### PROBLEM TO WORK ON
Beginning with the line that holds "Screen dimensions: 1200x700" and ending with the last line of the entries, please output each line exactly, apart from any pictures.

### Stored data entries
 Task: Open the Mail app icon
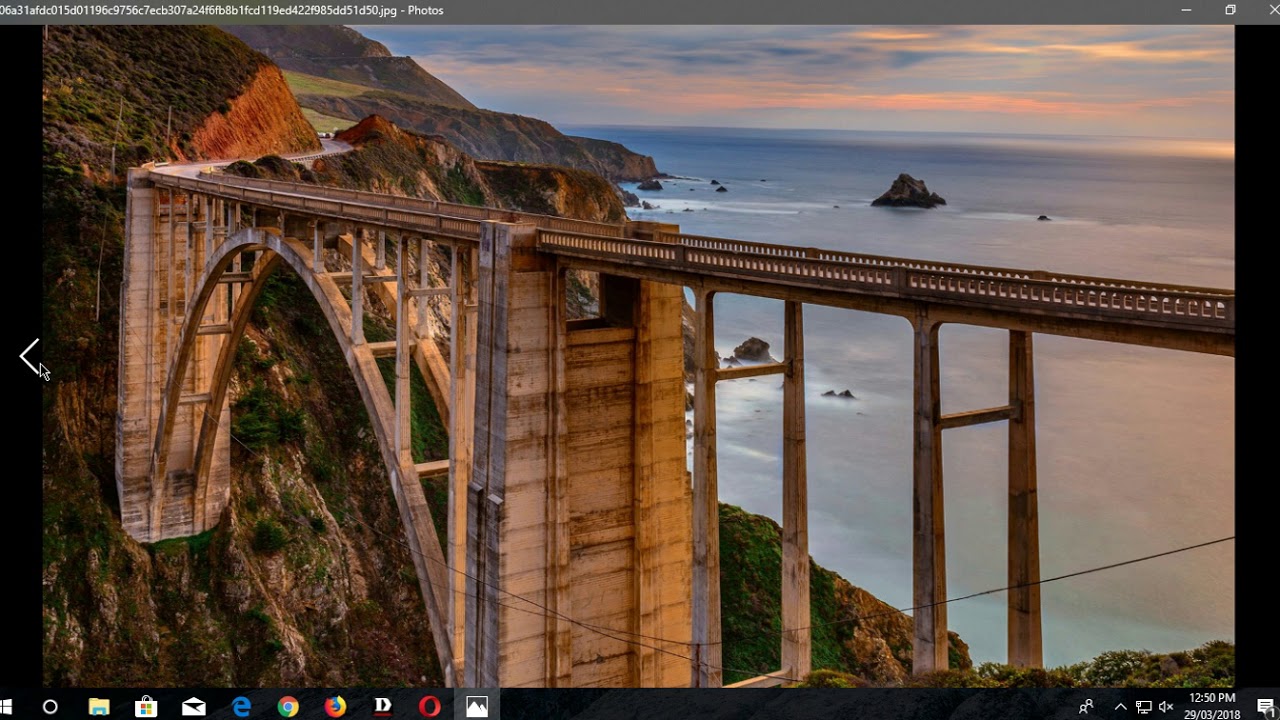[194, 705]
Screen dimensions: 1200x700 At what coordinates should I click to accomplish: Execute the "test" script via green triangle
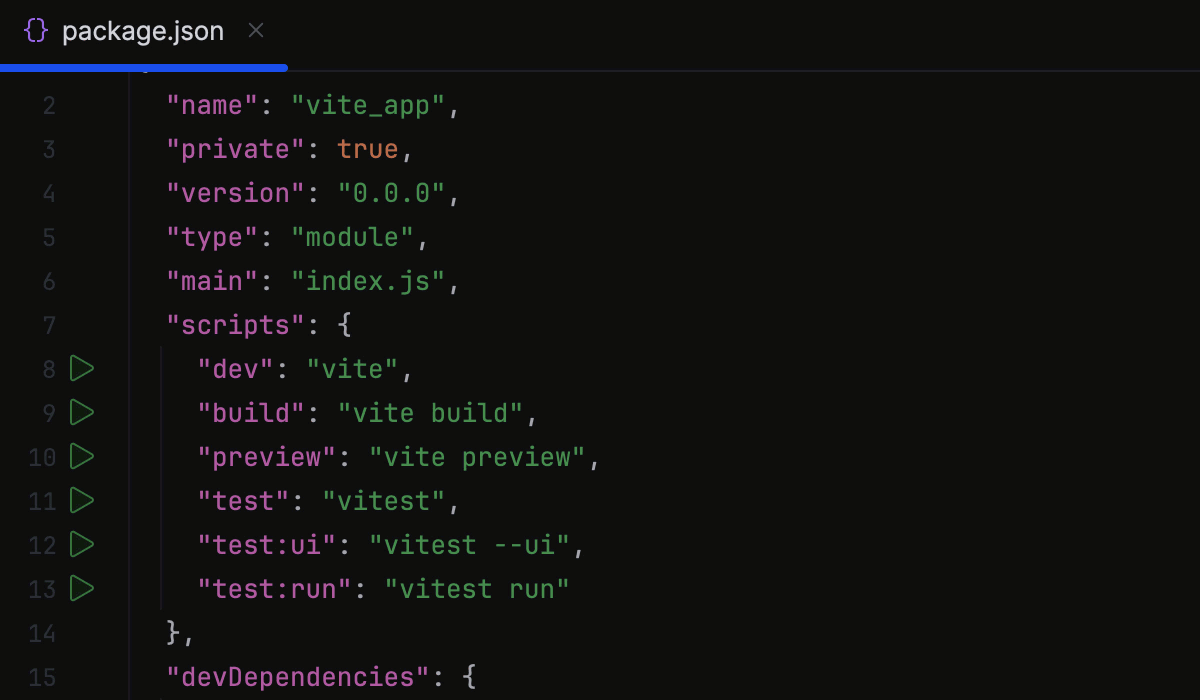81,500
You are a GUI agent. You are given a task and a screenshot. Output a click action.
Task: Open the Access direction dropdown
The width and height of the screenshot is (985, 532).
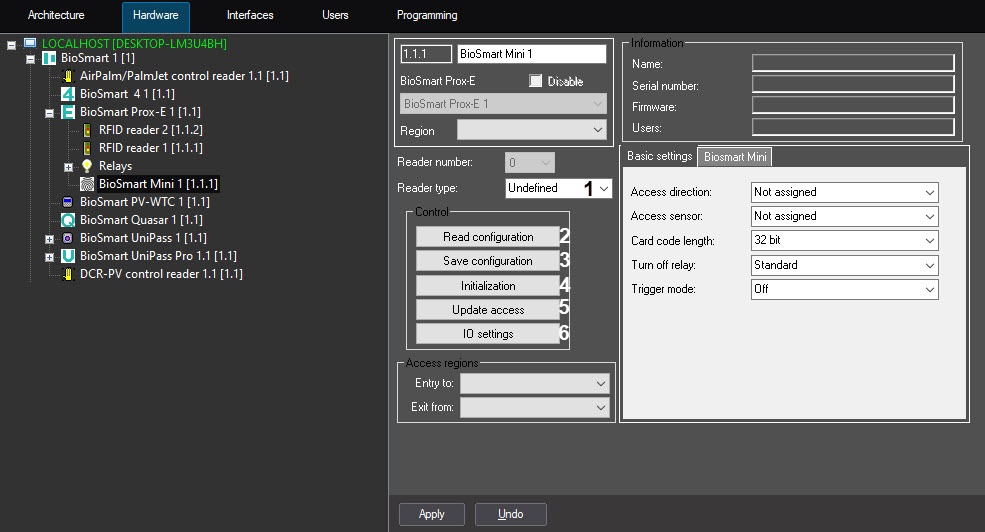[844, 192]
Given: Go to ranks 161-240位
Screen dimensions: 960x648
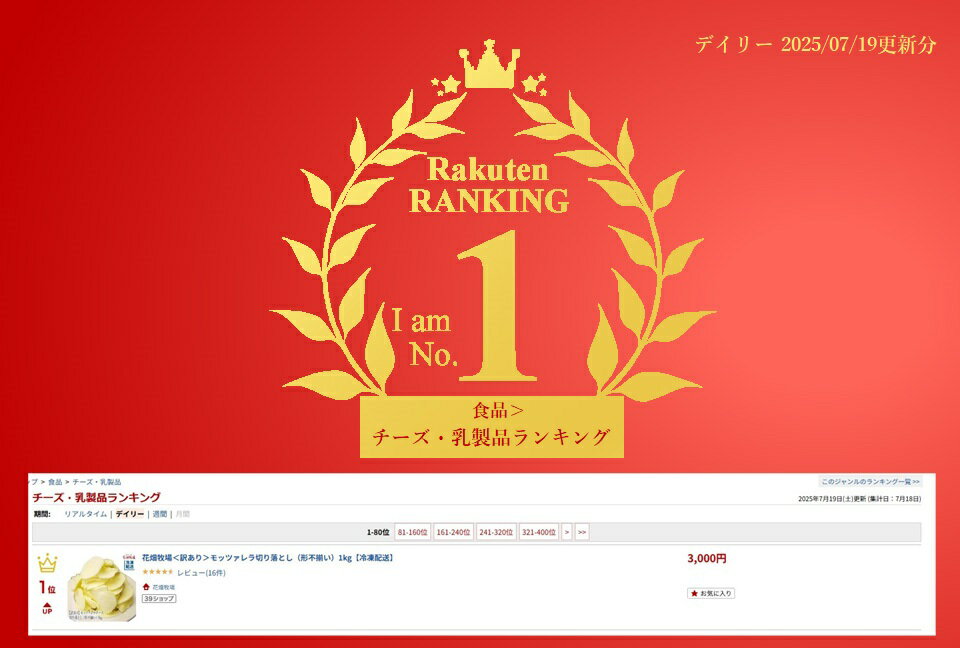Looking at the screenshot, I should pos(454,532).
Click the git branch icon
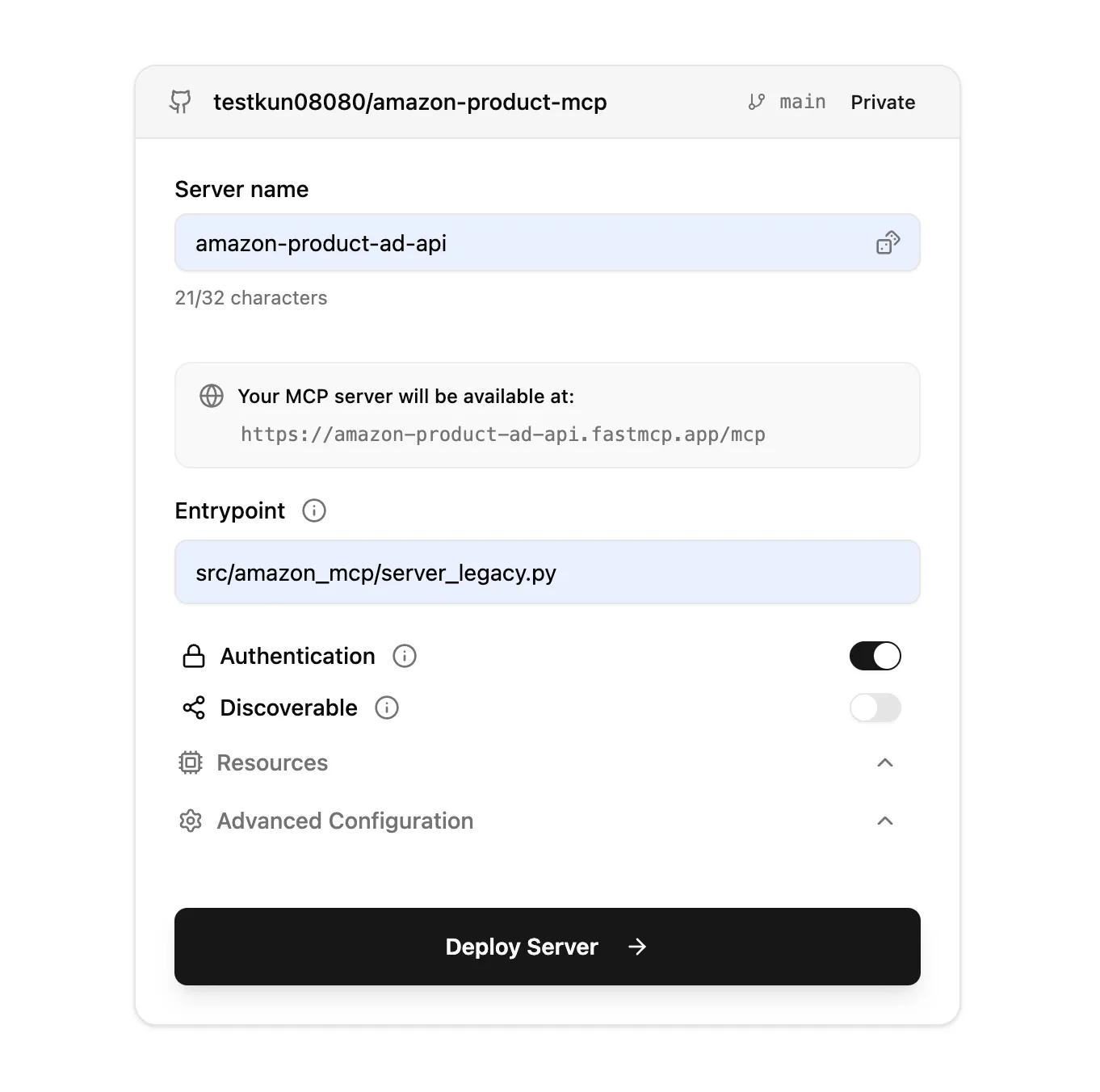1100x1092 pixels. pos(756,102)
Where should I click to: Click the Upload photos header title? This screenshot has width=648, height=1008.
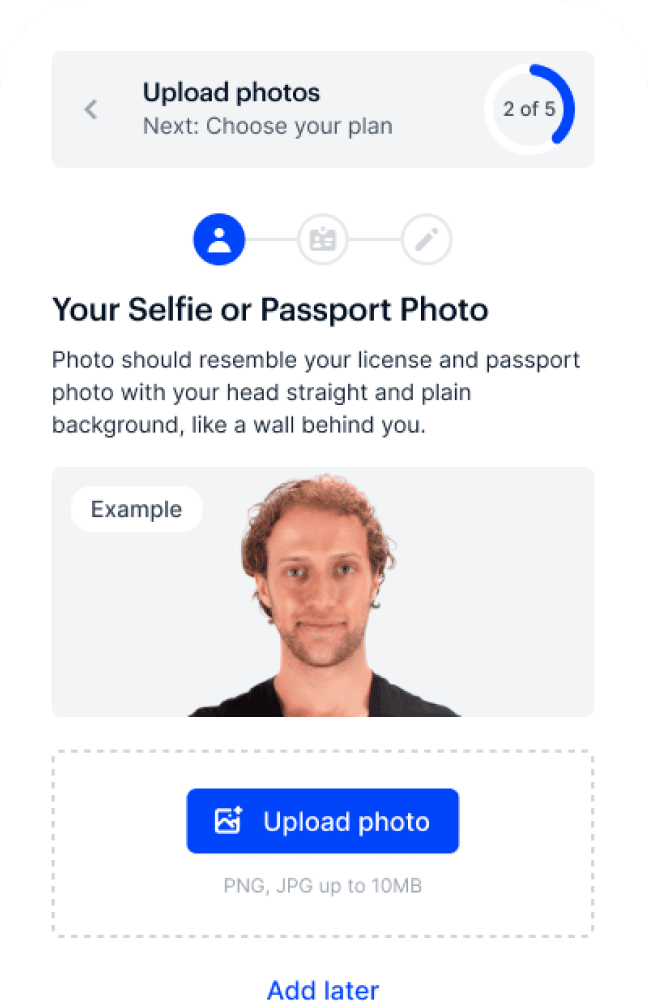click(231, 93)
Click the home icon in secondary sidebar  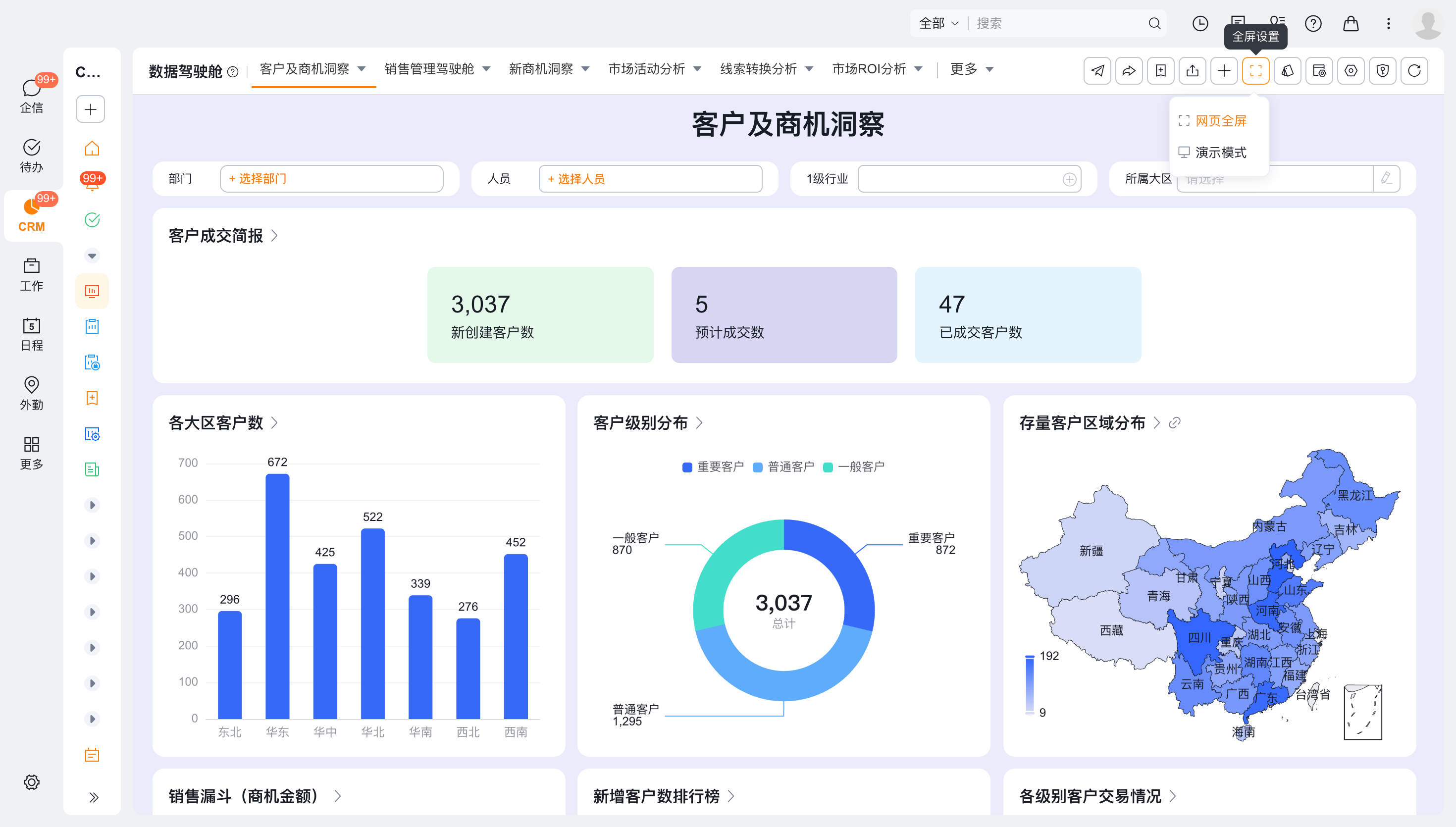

### WRITTEN SOLUTION
Screen dimensions: 1200x700 At what coordinates should I click to accomplish: Execute the "test" script via green triangle
81,500
You are a GUI agent. You are given a task and a screenshot. Output a click action.
Task: Open the Access direction dropdown
The width and height of the screenshot is (985, 532).
[844, 192]
Given: Go to ranks 161-240位
Screen dimensions: 960x648
Looking at the screenshot, I should pos(454,532).
Click the git branch icon
1100x1092 pixels. pos(756,102)
Where should I click to: Click the Upload photos header title? This screenshot has width=648, height=1008.
click(231, 93)
Click the home icon in secondary sidebar  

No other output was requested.